NeTS: Small: Broadband Service Reliability: Characterization and Improvement
Northwestern University, Evanston IL
Investigators
Abstract
This project studies the reliability of broadband services, explores the relation between reliability and users' quality of experience and investigates edge-based solutions to improve reliability. It develops techniques and investigates metrics to study and characterize reliability problems, and algorithms to diagnose and localize their source, building on existing infrastructure and data collected as part of the Federal Communications Commission's Measuring Broadband America effort.

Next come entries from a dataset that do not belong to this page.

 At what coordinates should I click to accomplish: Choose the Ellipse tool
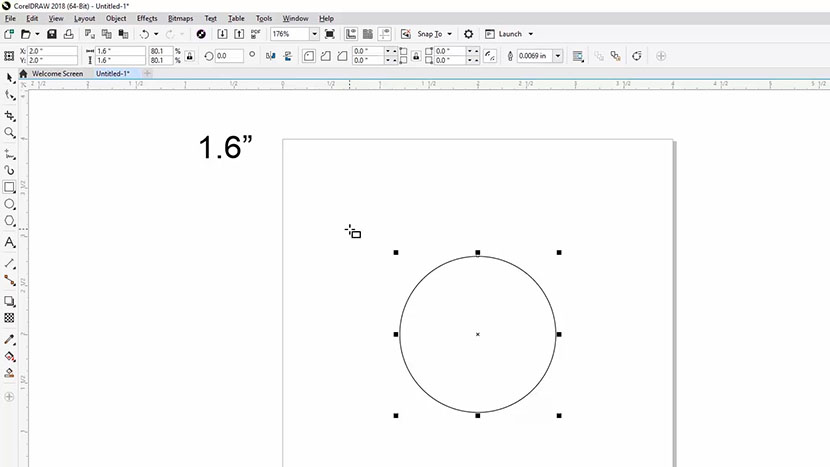click(x=10, y=204)
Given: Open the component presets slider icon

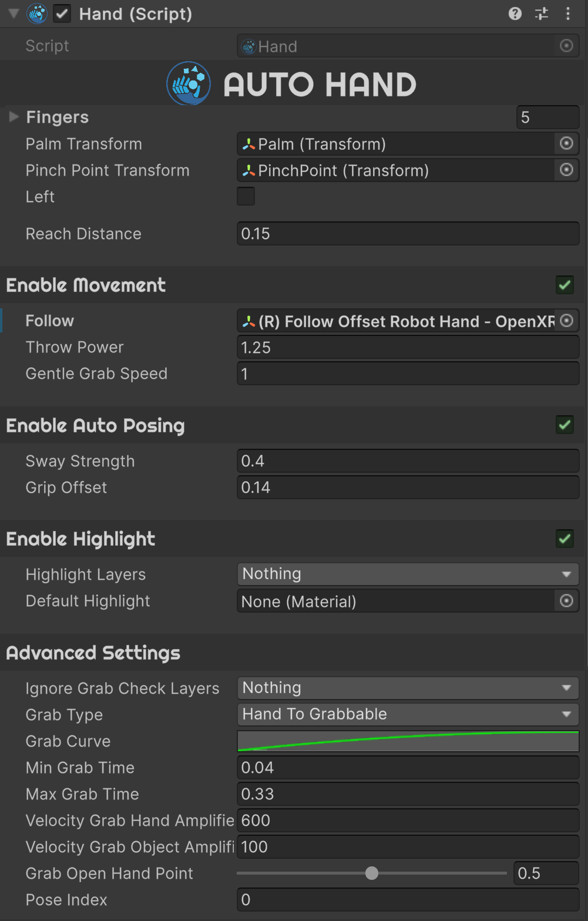Looking at the screenshot, I should click(542, 14).
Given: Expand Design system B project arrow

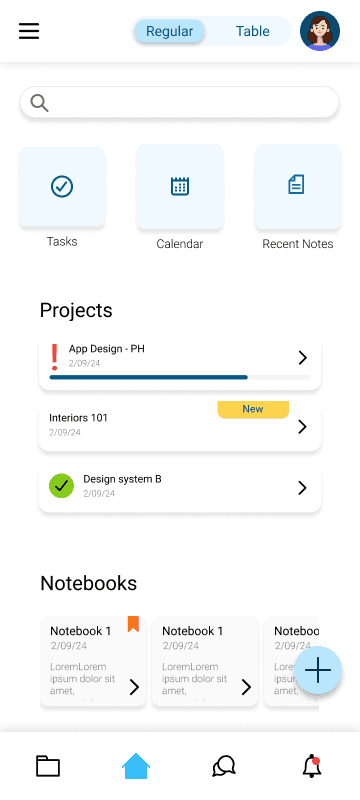Looking at the screenshot, I should coord(302,488).
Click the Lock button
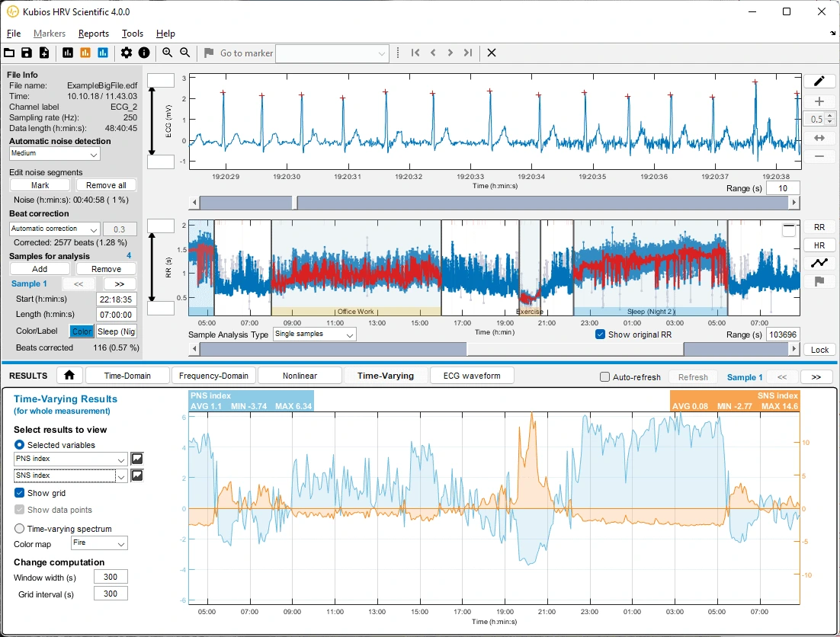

This investigation explores the impact of reliability problems on users' Quality of Experience (QoE), exploring the value of possible proxy metrics for QoE (e.g., session time, traffic demand) and the application of natural experiments and related designs to understand their relationship at scale while controlling for most confounding factors. An understanding of reliability problems, their impact and most common causes should help in the development of readily deployable solutions that might improve service reliability at the network edge. As residential broadband network availability and performance improves, consumers continue to migrate key services such as telephony, television and home monitoring to over-the-top alternatives. This migration comes with rising users' expectations regarding broadband reliability, which is a key factor of consumer experience. Despite the rich history of reliability engineering, researcher have very limited understanding of reliability in the context of broadband, from the most appropriate metrics for characterizing it, to approaches for gathering measurements or assessing their impact on users' quality of experience. When reliability problems appear, troubleshooting them is nearly impossible -- there is no principled approach to determining the source of the problem. The outcome is increased frustration for users, growing management costs for Internet service providers, and, ultimately, underperforming applications. The project enhances undergraduate and graduate teaching, involves undergraduates in research projects, reaches out to industry, provides tools and first-of-its-kind datasets to researchers, and offers a data gathering platform and data for the benefit of Federal and State telecom regulators. The algorithms, tools, techniques and experimental approaches we will develop will help users, operators and policymakers providing a firmer statistical footing for future investment.